Donc ce dossier particulier allait nous apprendre que Marcel était libre du 3 mars 1977 jusqu’en décembre de la même année sous la condition de se rapporter les lundis à la Sûreté municipale de Sept-Îles, qu’il devait s’abstenir d’alcool et de médicaments sans ordonnance, qu’il ne devait pas fréquenter de bars et qu’il devait avoir une bonne conduite.
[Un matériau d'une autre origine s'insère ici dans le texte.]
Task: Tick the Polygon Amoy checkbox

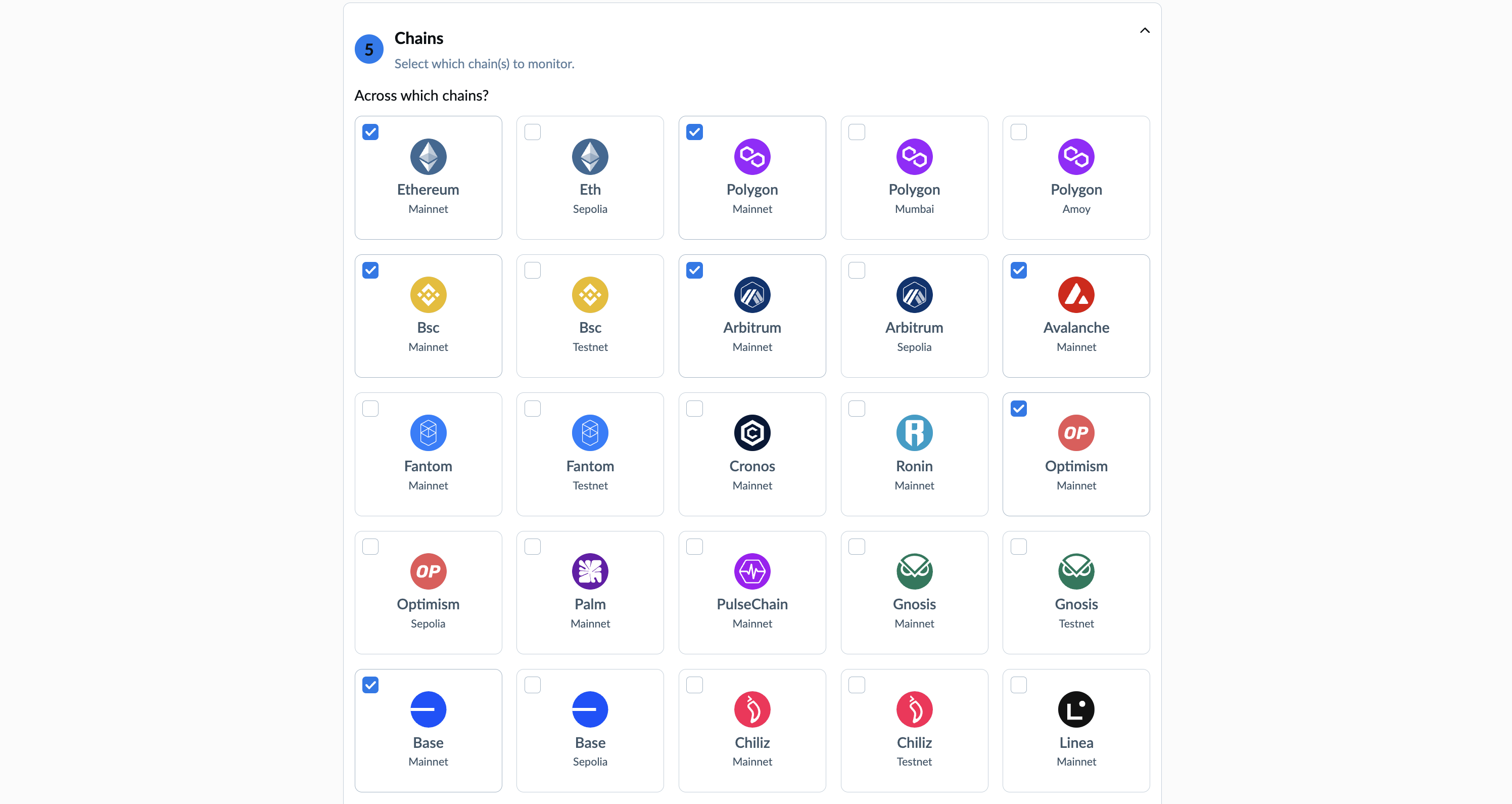Action: (x=1018, y=132)
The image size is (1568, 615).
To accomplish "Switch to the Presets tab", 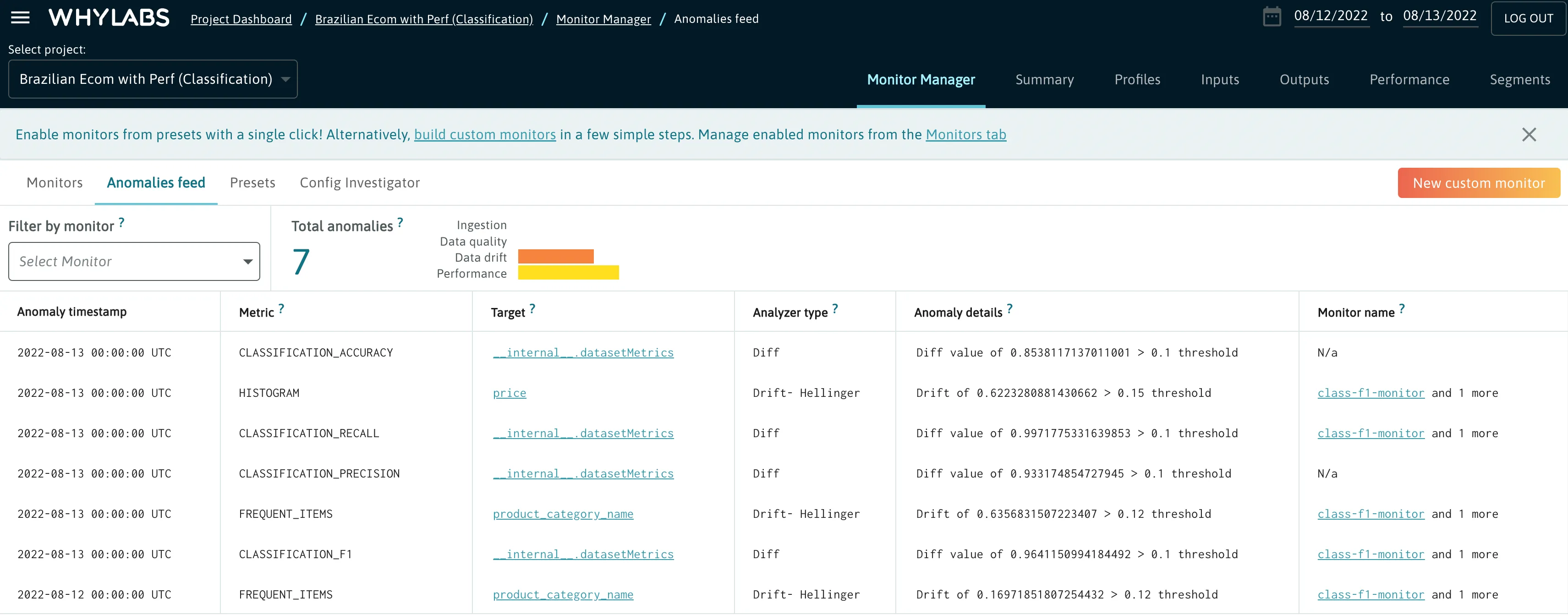I will click(252, 183).
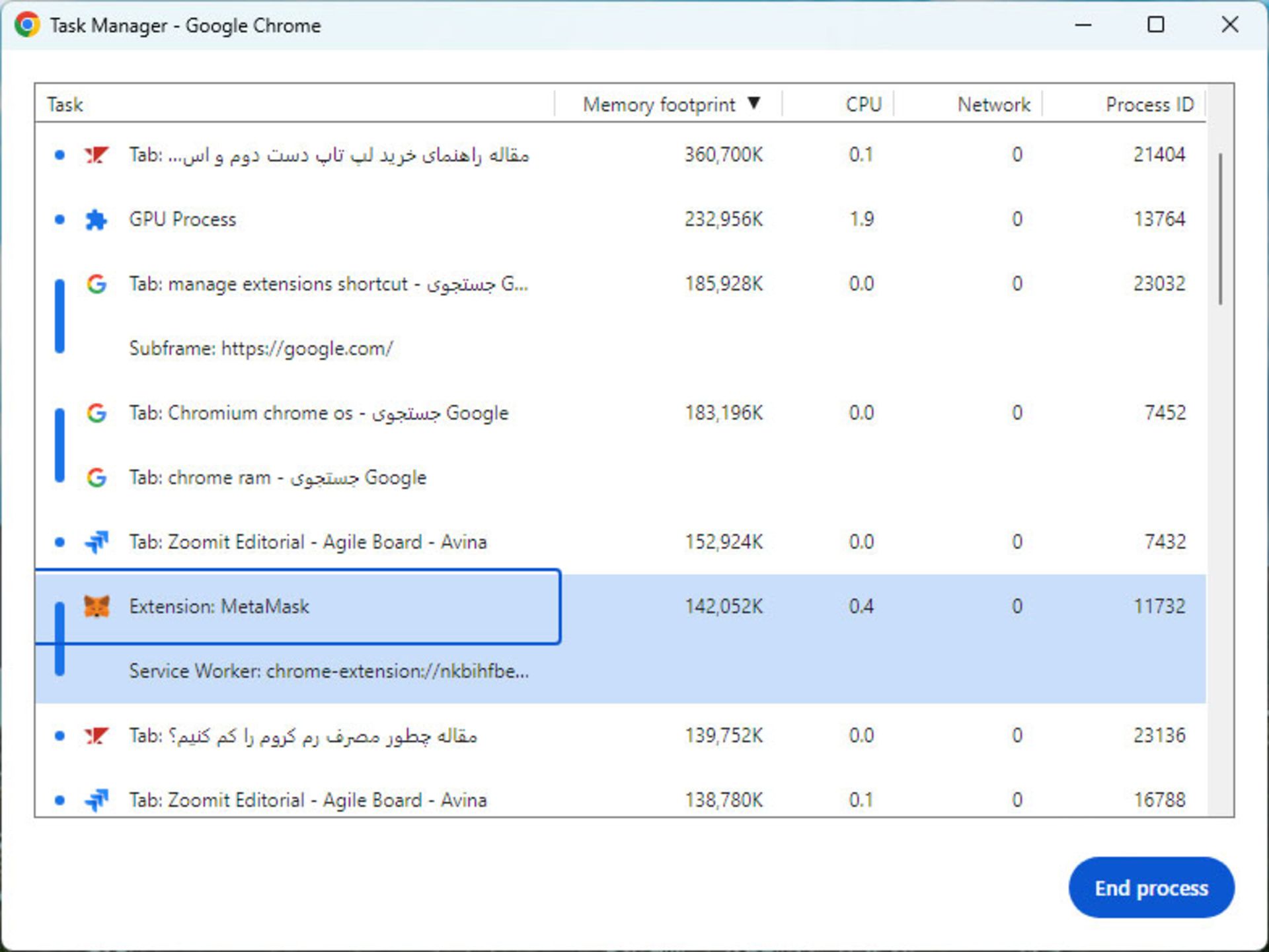Image resolution: width=1269 pixels, height=952 pixels.
Task: Select the MetaMask Service Worker row
Action: (x=328, y=671)
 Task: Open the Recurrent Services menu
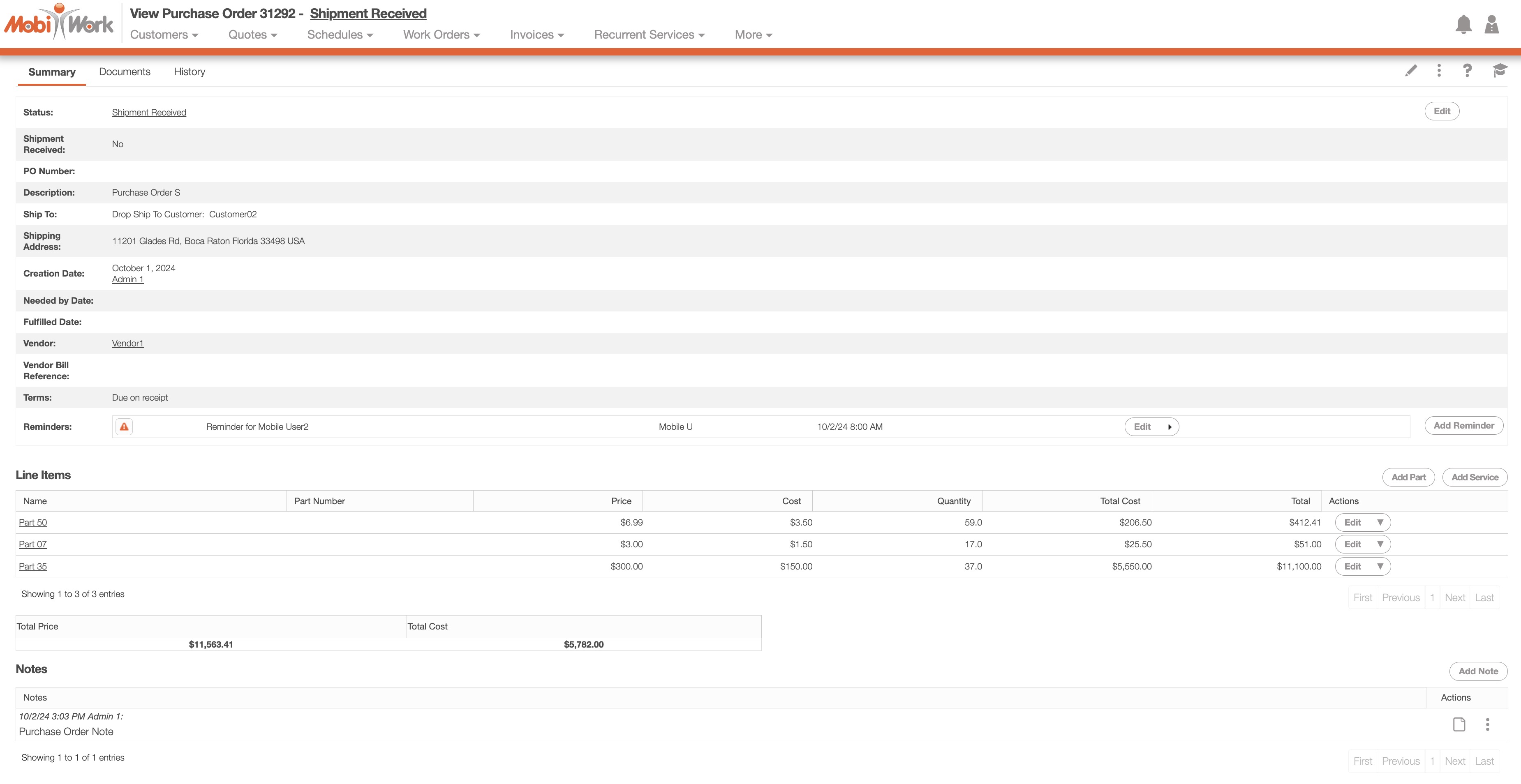click(x=649, y=35)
Pour ce qui est de son évaluation psychiatrique, on a eu une surprise à ce niveau-là aussi.  Dès le début de cette investigation, nous avons cru que Marcel voulait plaider la folie.  C’est plutôt l’inverse.  Il voulait plaider homicide involontaire coupable le plus rapidement possible et se sortir de cette situation avec un minimum de conséquence.  À l’institut Robert-Giffard à Québec, il a été évalué par un Docteur X.  Ce dernier a envoyé une copie de son rapport le 17 février 1977 à Me Laurin et l’original au procureur de la Couronne.  Ce même Docteur a reçu un subpoena le 1er mars 1977 à 13h30 pour une assignation à témoigner le 3 mars!  Et la destination de la missive est «Robert Giffard ou prison d’Orsainville».  Admettons que Docteur X travaillait aux deux établissements, il me semble qu’un subpoena déjà en retard aurait dû avoir un maximum de précision.  Et donc avant même que Docteur X se présente ou non le 3 mars, on se dépêchait déjà la veille, soit le 2 mars, d’obtenir une consultation pour Marcel avec un Docteur Y.  En cas sûrement que Docteur X ne puisse pas être là puisqu’il vient tout juste d’apprendre qu’il doit se présenter à Sept-Îles en moins de deux… Pour s’assurer du déroulement, l’avocat de la défence avait indiqué que Docteur Y avait un avion à prendre pour 16h00 et que donc, il ne fallait pas prendre de chance.  C’est donc le rapport de Docteur Y ayant discuté avec Marcel durant deux heures de temps qui a été retenu puisqu’il était présent pour témoigner à l’effet que le prévenu était apte à comparaître.

La défense allait s’appuyer sur une kyrielle de faits que nous ne pouvons lire que par petites bribes dans le prononcé de la sentence.  Il est écrit que Marcel était en charge d’une équipe de travail difficile à l’Iron Ore et que c’est, entre autres, dans ce contexte de stress que les événements sont survenus.  Il est aussi noté qu’une trop longue peine risquerait de le durcir et de l’éloigner de ses valeurs, lui qui est proche de ses fils (ayant perdu leur maman quand même).  Qu’après tout, il n’y avait eu aucune preuve de préméditation dans l’affaire.  L’alcool et la frustration sexuelle de monsieur étaient aussi à considérer.

sentence
Reine c. Marcel Lambert, 650-01-000122-77, Palais de Justice de Sept-Îles

Le juge Boisvert a donc donné la peine minimale prévue par la loi à ce moment-là, soit 3 ans d’emprisonnement.  Le comble de l’ironie est difficile à lire.  Il s’agit de cette question que se pose le juge.

sentence2

Michel, lui, ne l’ignore pas du tout.